Patient data protection not a top priority

Hospitals report too few resources to be effective

Data breaches cost health care organizations more than $6 billion annually, and 71% of the respondents to a study released by the Ponemon Institute say they do not have enough resources to prevent or to quickly detect a loss of patient data.1

The study surveyed 65 hospitals in the 100- to 600-bed range, with researchers interviewing an average of 3.25 senior-level personnel in each organization.

Study findings include the following:

• The majority of responding organizations have less than two staff dedicated to data protection management (67%).

• Hospitals say that protecting patient data is not a top priority (70%).

• Most at risk is patient billing information and medical records.

• Patients are typically first to detect a significant number of breaches at health care organizations (41%).

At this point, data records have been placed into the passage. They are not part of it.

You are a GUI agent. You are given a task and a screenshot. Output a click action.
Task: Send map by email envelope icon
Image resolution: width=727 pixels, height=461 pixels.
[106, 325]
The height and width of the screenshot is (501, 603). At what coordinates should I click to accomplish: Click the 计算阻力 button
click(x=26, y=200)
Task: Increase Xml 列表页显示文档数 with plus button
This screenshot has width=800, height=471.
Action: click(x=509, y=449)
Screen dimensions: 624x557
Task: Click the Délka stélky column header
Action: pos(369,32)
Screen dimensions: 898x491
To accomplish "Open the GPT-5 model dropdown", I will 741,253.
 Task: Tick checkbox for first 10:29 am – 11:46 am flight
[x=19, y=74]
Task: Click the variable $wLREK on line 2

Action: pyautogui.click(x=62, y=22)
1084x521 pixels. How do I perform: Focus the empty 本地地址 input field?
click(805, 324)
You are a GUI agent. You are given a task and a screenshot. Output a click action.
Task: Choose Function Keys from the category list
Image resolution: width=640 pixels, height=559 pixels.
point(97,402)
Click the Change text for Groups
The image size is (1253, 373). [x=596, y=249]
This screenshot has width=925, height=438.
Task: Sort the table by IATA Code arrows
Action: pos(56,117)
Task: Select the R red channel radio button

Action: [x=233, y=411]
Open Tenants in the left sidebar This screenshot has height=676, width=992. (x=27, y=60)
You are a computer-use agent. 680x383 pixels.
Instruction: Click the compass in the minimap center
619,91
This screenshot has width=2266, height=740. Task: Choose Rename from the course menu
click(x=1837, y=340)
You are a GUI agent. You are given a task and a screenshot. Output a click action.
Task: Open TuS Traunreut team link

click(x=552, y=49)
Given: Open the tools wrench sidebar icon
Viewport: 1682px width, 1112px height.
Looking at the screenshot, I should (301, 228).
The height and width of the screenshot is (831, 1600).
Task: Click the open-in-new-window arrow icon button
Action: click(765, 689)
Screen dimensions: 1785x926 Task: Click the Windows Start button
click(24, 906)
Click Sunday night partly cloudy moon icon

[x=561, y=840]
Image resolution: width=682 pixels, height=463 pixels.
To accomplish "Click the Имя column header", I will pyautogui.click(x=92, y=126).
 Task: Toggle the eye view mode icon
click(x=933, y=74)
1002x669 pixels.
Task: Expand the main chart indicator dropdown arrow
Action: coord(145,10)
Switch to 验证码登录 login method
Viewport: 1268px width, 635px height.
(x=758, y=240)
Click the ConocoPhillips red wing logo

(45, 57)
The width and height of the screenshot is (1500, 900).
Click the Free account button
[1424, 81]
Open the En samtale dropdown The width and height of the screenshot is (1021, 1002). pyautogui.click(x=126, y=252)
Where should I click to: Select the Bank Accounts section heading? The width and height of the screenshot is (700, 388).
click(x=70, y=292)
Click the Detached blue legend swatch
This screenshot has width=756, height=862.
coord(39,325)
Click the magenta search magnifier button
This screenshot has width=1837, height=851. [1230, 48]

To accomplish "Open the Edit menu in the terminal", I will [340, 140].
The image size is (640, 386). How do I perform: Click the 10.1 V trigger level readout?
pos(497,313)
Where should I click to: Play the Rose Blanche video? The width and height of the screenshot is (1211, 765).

• 60% of organizations had more than two data breaches in the past two years. The average number for each participating organization was 2.4 data breach incidents.

• The average number of lost or stolen records per breach was 1,769. A significant percentage of organizations either did not notify any patients (38% or notified everyone [34%]) that their information was lost or stolen.

• The top three causes of a data breach are: unintentional employee action, lost or stolen computing devices, and third-party mistake.

• 41% discovered the data breach as a result of a patient complaint.

• More than half (58%) of organizations have little or no confidence that their organization has the ability to detect all patient data loss or theft.

• 63% of organizations say it took them between one to six months to resolve the incident.

• 56% of respondents have either fully implemented or are in the process of implementing an EHR system. The majority (74%) of those who have an EHR system say it has made patient data more secure.


1. Poneman Institute, Benchmark Study on Patient Privacy and Data Security 2010. Traverse City, MI.